When Abu Ghayth was apprehended in Jordan in February 2013, after more than a decade under a kind of house arrest in Iran, questions about his fate reignited the furor over civilian trials for terrorism suspects. Many on the right, and even some on the left, wanted to see him sent to a military tribunal, preferably at Guantanamo Bay. They worried a civilian courtroom, with all its legal niceties, would give Abu Ghayth a chance to wriggle out of the charges he faced.

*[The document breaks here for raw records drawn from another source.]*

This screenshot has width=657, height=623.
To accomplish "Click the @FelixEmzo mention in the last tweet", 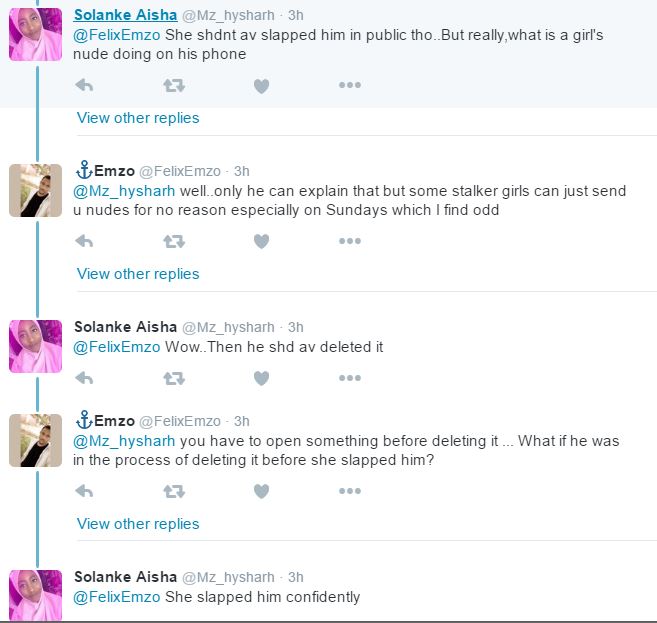I will pos(117,597).
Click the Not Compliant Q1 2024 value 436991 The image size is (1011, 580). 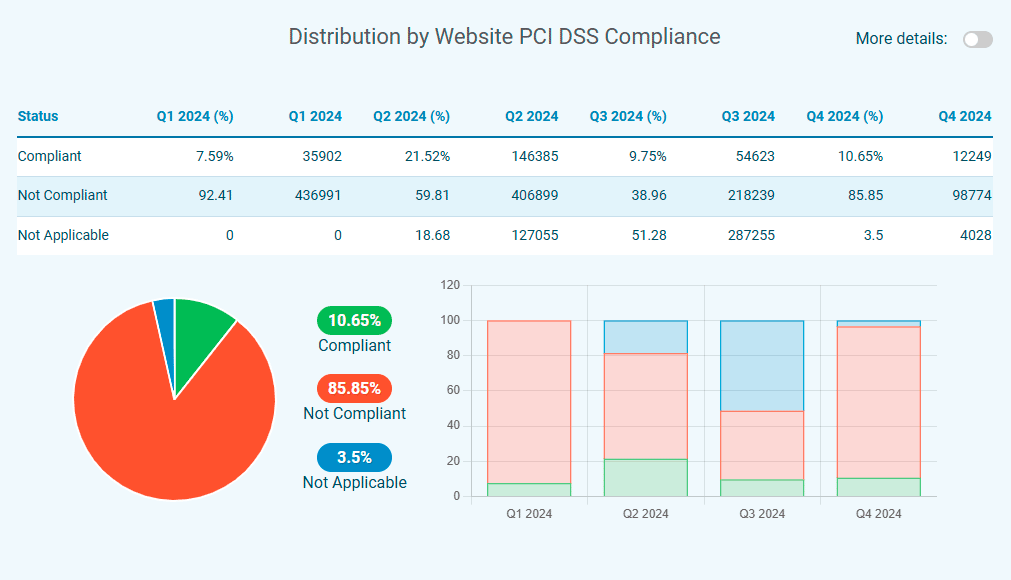[x=315, y=196]
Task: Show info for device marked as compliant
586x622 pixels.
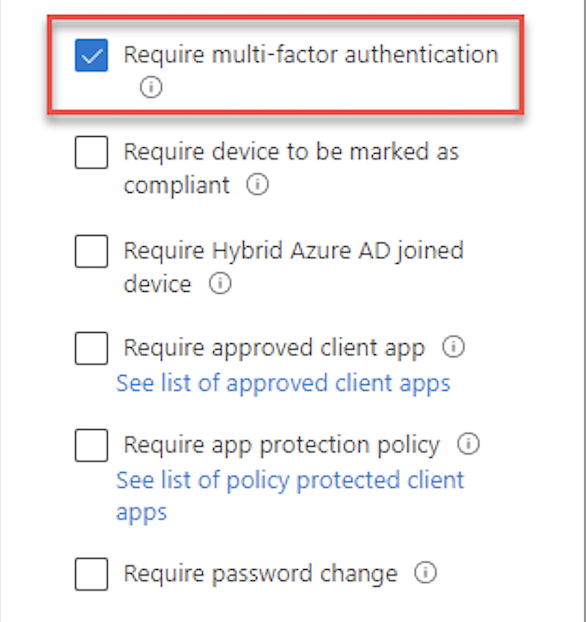Action: pos(257,184)
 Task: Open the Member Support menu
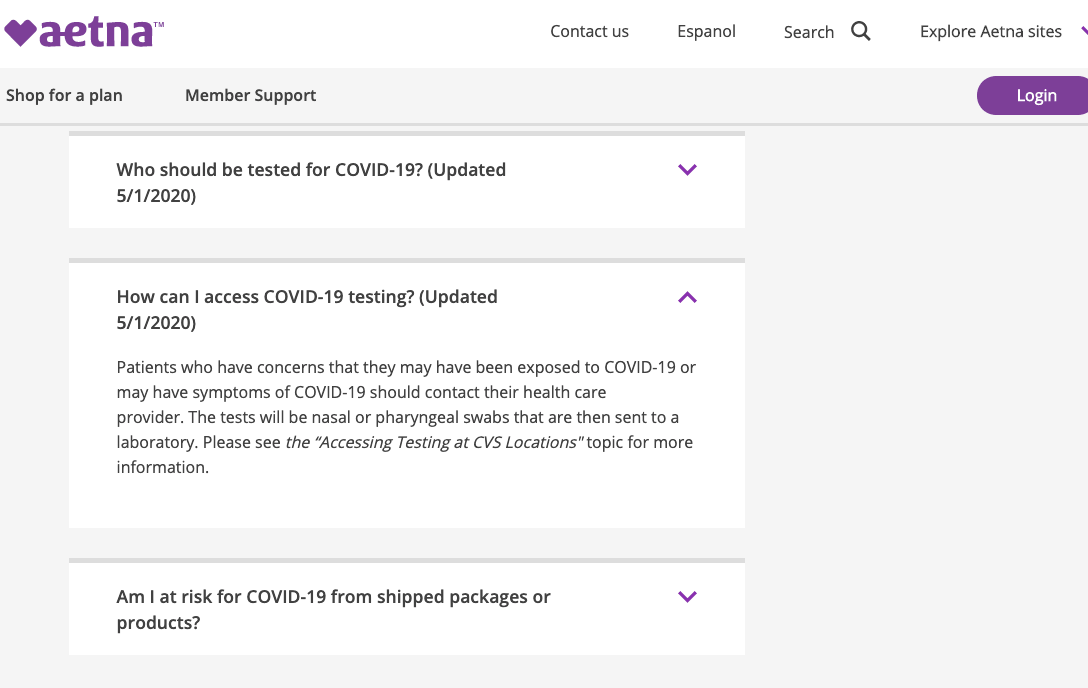click(x=250, y=96)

The uproar at the time was really the continuation of a debate that reached its peak in 2009, when the brand-new Obama administration announced its intention to try accused 9-11 planner Khalid Sheikh Mohammed in the same courtroom. The warnings then were dire: The trial would be a magnet for terrorist attacks; the security measures required to keep the courtroom safe would “shut down” Lower Manhattan; some defense attorney would spring the monster on a technicality.
It was an argument that betrayed an implicit — and sometimes baldly explicit — lack of faith in a judicial system that, while far from perfect, has managed to function fairly well in trying terrorists so far, at least from the government’s point of view. The so-called Blind Sheikh, Omar Abdel-Rahman, convicted on charges related to the first World Trade Center attack, was tried in a civilian court in 1995. “Shoebomber” Richard Reid heard his verdict in 2002; the “20th hijacker,” Zacarias Moussaoui, in 2006.
None of their prosecutions were compromised by the due process afforded in a federal trial, flawed though it may have been in some instances. Nor did the largely transparent, open proceedings prove insufficient to the challenge. All are serving life sentences.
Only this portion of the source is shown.